Sigmund le lamió la mejilla con algo parecido a la ternura, lo que la hizo reconciliarse con el mundo, y descartó darlo en adopción.

Sandra tanteó la mesilla en busca de sus gafas, que no estaban ahí sino en el suelo. Maldijo a Sigmund. Se retorció para recuperar las lentes, se quitó de encima al gato y fue al baño, tratando de llenar su mente de pensamientos armónicos a pesar de los maullidos que exigían el desayuno. Le estaba sirviendo al felino una de las latitas gourmet en las que se dejaba el sueldo cuando el segundo chillido del despertador resonó por toda la casa. Sandra corrió a apagarlo, reprochándose a sí misma no haberlo apagado bien la primera vez. Le sucedía con frecuencia.

Ya en la ducha, pensó en la gran cantidad de veces que se descubría a sí misma cometiendo lo que Freud llamaba «actos fallidos». Estaba convencida de que cuando por fin consiguiera controlar los autoboicots eso significaría que se habría librado del influjo de Enrique, ese último novio propenso a los reproches que tan culpable la había hecho sentir. Por otra parte, sospechaba que quizá debajo hubiera cierta insatisfacción con su propia vida.

Apartó a Sigmund de la cocina y desayunó una tostada de pan de sésamo con aguacate delante del enorme póster de Viaje alucinante. Rodeando la imagen había una serie de marcos más pequeños con frases muy sabias. Aquella mañana, Sandra se centró en una de ellas:

La ciencia hace que el mundo cambie muy deprisa. ¿Podremos los seres humanos adaptar nuestras costumbres a estos cambios?

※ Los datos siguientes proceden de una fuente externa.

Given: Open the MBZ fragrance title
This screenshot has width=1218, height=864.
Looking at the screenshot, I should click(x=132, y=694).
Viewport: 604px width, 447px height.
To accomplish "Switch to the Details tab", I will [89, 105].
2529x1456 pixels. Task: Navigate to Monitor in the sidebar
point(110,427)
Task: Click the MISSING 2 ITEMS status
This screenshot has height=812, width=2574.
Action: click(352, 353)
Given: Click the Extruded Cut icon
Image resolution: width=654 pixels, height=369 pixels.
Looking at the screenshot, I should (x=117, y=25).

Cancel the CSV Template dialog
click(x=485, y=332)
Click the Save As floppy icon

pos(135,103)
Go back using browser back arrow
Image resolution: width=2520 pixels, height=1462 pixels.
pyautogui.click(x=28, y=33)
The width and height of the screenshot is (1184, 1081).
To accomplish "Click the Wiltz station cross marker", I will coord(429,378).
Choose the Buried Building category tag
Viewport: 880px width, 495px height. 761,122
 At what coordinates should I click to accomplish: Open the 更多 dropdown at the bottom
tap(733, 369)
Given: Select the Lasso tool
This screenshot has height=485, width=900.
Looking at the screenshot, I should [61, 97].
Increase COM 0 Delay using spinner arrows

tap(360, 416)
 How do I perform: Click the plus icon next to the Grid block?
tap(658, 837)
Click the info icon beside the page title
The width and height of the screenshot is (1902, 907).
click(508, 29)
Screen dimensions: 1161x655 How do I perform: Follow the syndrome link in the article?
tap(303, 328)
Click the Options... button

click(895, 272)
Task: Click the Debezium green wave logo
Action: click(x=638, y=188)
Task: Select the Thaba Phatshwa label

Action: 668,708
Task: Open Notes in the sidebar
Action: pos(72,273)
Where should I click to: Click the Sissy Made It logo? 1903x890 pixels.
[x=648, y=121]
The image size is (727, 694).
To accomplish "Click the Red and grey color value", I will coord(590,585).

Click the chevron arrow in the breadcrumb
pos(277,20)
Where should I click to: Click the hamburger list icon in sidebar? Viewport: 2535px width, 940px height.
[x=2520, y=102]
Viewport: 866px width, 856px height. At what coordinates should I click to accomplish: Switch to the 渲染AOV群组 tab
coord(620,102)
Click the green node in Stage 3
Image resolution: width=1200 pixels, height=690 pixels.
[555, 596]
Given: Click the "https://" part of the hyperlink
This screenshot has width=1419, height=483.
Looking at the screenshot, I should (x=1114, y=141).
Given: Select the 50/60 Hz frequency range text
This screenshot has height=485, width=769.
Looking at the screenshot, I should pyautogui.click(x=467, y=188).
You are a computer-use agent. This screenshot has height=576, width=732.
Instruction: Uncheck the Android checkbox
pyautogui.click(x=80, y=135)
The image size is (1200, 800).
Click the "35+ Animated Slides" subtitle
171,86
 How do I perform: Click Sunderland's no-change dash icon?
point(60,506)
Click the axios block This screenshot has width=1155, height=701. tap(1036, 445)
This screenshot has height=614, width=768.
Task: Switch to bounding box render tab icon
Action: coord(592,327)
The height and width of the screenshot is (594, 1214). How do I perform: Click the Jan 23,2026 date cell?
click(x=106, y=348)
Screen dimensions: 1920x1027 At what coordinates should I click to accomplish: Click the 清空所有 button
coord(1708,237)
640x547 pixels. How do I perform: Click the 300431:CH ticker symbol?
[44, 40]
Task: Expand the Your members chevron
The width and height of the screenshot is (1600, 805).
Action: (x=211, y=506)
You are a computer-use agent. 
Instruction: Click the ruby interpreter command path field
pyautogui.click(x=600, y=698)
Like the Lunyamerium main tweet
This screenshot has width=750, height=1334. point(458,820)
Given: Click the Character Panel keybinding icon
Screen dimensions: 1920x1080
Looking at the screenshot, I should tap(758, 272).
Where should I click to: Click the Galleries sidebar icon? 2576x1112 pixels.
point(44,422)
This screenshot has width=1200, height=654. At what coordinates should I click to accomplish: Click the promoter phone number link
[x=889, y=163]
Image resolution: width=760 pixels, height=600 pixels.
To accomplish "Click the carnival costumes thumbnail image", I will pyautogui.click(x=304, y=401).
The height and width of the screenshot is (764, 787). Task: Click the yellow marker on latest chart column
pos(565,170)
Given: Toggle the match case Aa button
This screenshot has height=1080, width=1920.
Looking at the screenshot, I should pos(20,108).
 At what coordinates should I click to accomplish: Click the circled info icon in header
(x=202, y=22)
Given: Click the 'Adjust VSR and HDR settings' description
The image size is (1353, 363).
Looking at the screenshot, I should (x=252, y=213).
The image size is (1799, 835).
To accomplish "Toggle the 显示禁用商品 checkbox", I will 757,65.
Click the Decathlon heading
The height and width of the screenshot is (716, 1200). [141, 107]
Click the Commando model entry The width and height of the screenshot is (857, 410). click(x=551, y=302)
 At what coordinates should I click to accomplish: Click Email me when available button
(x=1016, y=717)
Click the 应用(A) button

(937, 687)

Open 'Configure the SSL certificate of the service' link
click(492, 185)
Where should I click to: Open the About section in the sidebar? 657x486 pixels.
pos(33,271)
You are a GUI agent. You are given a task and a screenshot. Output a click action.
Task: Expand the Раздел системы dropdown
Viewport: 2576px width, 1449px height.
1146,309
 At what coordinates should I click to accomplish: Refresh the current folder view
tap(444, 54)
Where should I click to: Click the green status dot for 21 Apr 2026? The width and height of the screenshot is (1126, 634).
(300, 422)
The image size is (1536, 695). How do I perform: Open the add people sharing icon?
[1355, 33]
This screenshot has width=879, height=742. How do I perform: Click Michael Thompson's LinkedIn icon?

La releyó varias veces. Aquel día, esa frase de Isaac Asimov significaba que tenía que dejar de pensar en el vago de Enrique. Le daba bastante rabia haberse enganchado de un chico al que no admiraba, y le parecía un síntoma de que había algo en ella que no estaba muy centrado. ¿Por qué había desarrollado cierta dependencia de alguien que no compartía en absoluto los valores que ella había convertido, con tesón, en el centro de su vida? Era como si la necesidad de afecto fuera más fuerte que los principios. Ese desorden de prioridades había debilitado su concentración y su autoestima. El próximo con el que saliera tenía que ser todo lo contrario.

Se puso el abrigo y se dirigió al balcón para fumarse un cigarro. Cada mañana aprovechaba esa salida para hacerse una idea de la temperatura y escoger la ropa que se pondría. Como elegir modelitos no era lo suyo, le había pedido a su amigo Joseba que le organizara una serie de conjuntos. Aquel día el clima le sugirió la blusa de punto color salmón con los pantalones antracita.

La primera calada le dio asco, pero no pudo tirar el cigarrillo. No estaba orgullosa de no ser capaz de dejarlo. Se sentía aún más culpable porque pensaba que, como psicóloga, debería tener un mayor control sobre su propia mente. Incluso había inventado un método consistente en fumarse dos cajetillas seguidas hasta provocarse una intoxicación de nicotina y cogerle asco. Lo había intentado dos veces, quedándose hecha polvo durante semanas, con un surtido de mareos, toses y flemas que habría dado para un documental tipo premios Darwin.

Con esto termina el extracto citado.